**Short task:**
Copy out the data word for word, from the line containing "Select the taxi category filter icon" through the end of the data, both ends included.

**Material for this task:**
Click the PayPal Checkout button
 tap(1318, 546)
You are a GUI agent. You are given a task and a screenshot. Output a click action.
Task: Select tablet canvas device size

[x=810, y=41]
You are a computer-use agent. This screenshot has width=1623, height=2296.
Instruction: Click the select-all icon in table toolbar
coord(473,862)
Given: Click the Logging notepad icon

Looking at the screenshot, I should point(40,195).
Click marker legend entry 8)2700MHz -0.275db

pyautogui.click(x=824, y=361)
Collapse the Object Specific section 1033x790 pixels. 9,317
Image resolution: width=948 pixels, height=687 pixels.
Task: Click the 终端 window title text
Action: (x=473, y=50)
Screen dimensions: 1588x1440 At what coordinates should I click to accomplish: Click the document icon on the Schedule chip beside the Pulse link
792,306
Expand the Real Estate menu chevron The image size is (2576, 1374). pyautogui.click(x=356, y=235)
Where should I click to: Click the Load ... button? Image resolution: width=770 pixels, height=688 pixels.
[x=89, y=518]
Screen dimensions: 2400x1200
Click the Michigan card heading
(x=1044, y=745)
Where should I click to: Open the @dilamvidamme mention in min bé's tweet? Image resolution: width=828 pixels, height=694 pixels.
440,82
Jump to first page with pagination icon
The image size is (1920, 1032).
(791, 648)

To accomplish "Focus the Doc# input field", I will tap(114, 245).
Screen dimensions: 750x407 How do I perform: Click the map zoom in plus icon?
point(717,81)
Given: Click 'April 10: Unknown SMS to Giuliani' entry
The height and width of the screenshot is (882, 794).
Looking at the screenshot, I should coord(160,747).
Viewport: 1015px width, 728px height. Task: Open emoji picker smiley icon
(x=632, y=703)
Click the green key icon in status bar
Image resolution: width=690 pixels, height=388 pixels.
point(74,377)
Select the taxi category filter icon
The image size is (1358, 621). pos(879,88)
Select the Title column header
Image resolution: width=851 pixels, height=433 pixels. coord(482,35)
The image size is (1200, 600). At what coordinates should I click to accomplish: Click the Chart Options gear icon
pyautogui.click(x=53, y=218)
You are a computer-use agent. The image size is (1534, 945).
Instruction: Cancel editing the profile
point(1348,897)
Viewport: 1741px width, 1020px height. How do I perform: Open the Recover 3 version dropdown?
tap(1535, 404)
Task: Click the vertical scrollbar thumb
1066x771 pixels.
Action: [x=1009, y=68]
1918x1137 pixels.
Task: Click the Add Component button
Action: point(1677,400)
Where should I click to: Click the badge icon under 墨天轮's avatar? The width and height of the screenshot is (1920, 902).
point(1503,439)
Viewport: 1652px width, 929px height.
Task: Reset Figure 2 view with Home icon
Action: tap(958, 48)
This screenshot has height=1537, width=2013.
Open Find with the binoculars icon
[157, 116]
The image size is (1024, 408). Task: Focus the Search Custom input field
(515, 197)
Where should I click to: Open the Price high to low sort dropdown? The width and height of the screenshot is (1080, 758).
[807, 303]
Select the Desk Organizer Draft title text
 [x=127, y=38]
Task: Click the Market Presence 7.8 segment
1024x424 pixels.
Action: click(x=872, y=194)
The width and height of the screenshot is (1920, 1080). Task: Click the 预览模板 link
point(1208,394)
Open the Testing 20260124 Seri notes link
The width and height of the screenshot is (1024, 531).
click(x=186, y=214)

**Answer for the task:**
Select the taxi category filter icon
The image size is (1358, 621). pos(879,88)
Select the Title column header
Image resolution: width=851 pixels, height=433 pixels. coord(482,35)
The image size is (1200, 600). At what coordinates should I click to accomplish: Click the Chart Options gear icon
pyautogui.click(x=53, y=218)
You are a computer-use agent. The image size is (1534, 945).
Instruction: Cancel editing the profile
point(1348,897)
Viewport: 1741px width, 1020px height. How do I perform: Open the Recover 3 version dropdown?
tap(1535, 404)
Task: Click the vertical scrollbar thumb
1066x771 pixels.
Action: [x=1009, y=68]
1918x1137 pixels.
Task: Click the Add Component button
Action: point(1677,400)
Where should I click to: Click the badge icon under 墨天轮's avatar? The width and height of the screenshot is (1920, 902).
point(1503,439)
Viewport: 1652px width, 929px height.
Task: Reset Figure 2 view with Home icon
Action: tap(958, 48)
This screenshot has height=1537, width=2013.
Open Find with the binoculars icon
[157, 116]
The image size is (1024, 408). Task: Focus the Search Custom input field
(515, 197)
Where should I click to: Open the Price high to low sort dropdown? The width and height of the screenshot is (1080, 758).
[807, 303]
Select the Desk Organizer Draft title text
 [x=127, y=38]
Task: Click the Market Presence 7.8 segment
1024x424 pixels.
Action: click(x=872, y=194)
The width and height of the screenshot is (1920, 1080). Task: Click the 预览模板 link
point(1208,394)
Open the Testing 20260124 Seri notes link
The width and height of the screenshot is (1024, 531).
click(x=186, y=214)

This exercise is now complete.